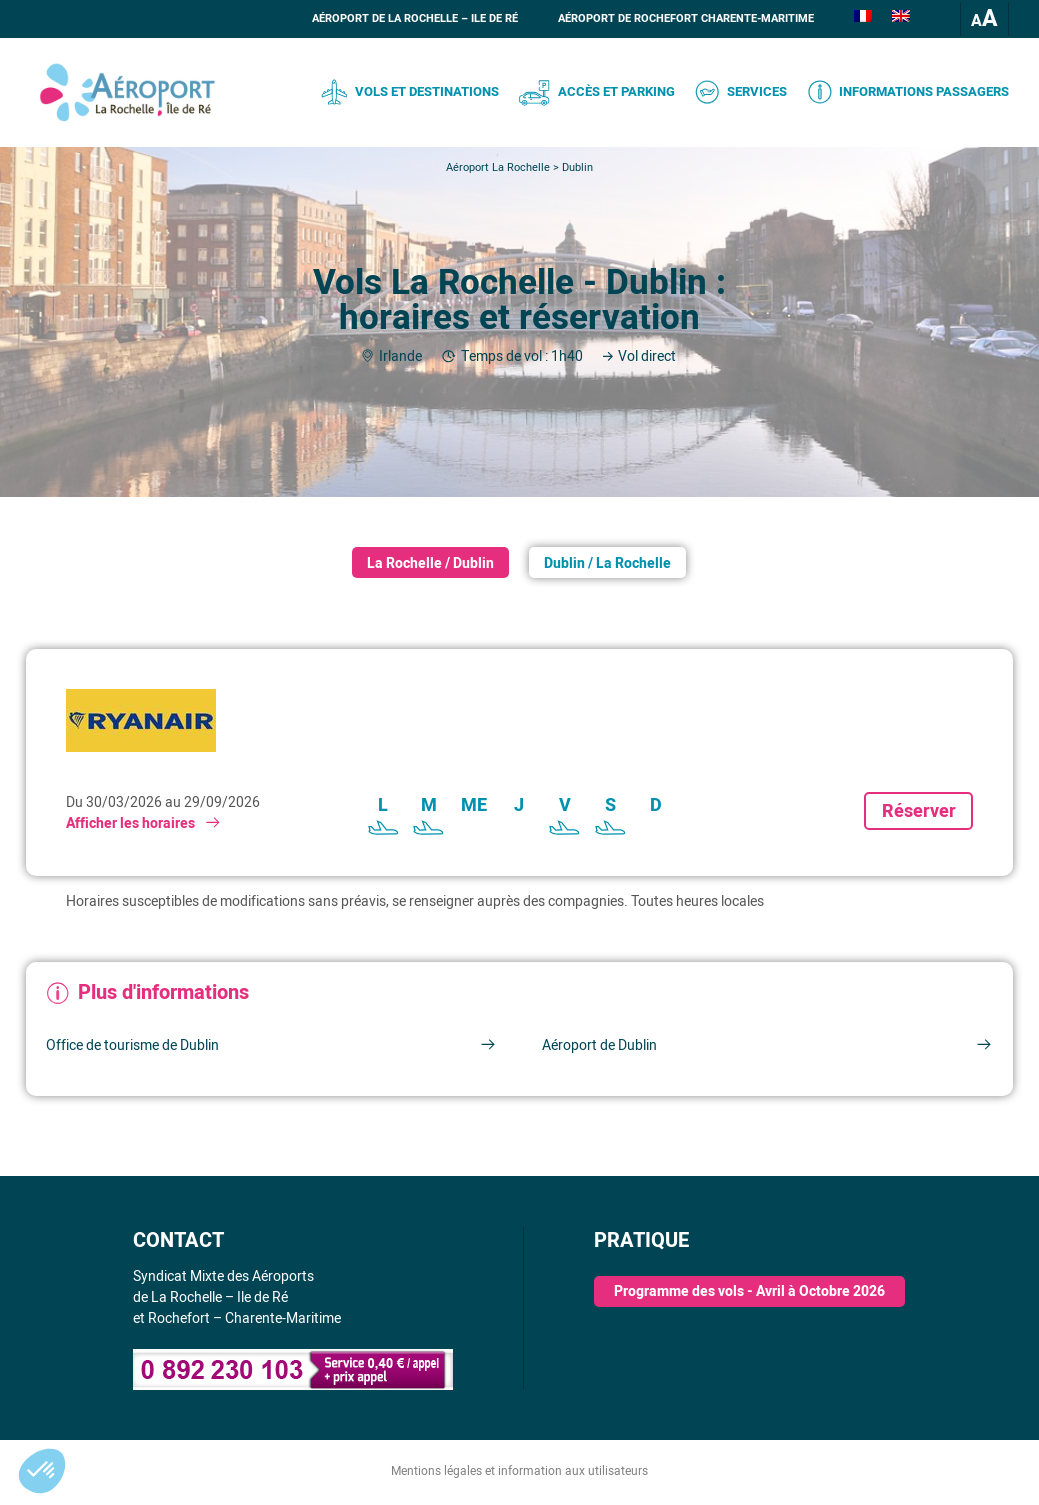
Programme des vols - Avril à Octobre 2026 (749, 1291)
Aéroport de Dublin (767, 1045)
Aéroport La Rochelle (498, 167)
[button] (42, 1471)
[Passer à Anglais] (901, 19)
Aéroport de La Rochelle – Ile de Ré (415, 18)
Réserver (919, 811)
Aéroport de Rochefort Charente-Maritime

---+---

▶ STATED GOAL: Give back every one of the records above word for word, line by line, but leave out the pictures.

▶ SOLUTION FOR THIS EXERCISE:
Programme des vols - Avril à Octobre 2026 (749, 1291)
Aéroport de Dublin (767, 1045)
Aéroport La Rochelle (498, 167)
[button] (42, 1471)
[Passer à Anglais] (901, 19)
Aéroport de La Rochelle – Ile de Ré (415, 18)
Réserver (919, 811)
Aéroport de Rochefort Charente-Maritime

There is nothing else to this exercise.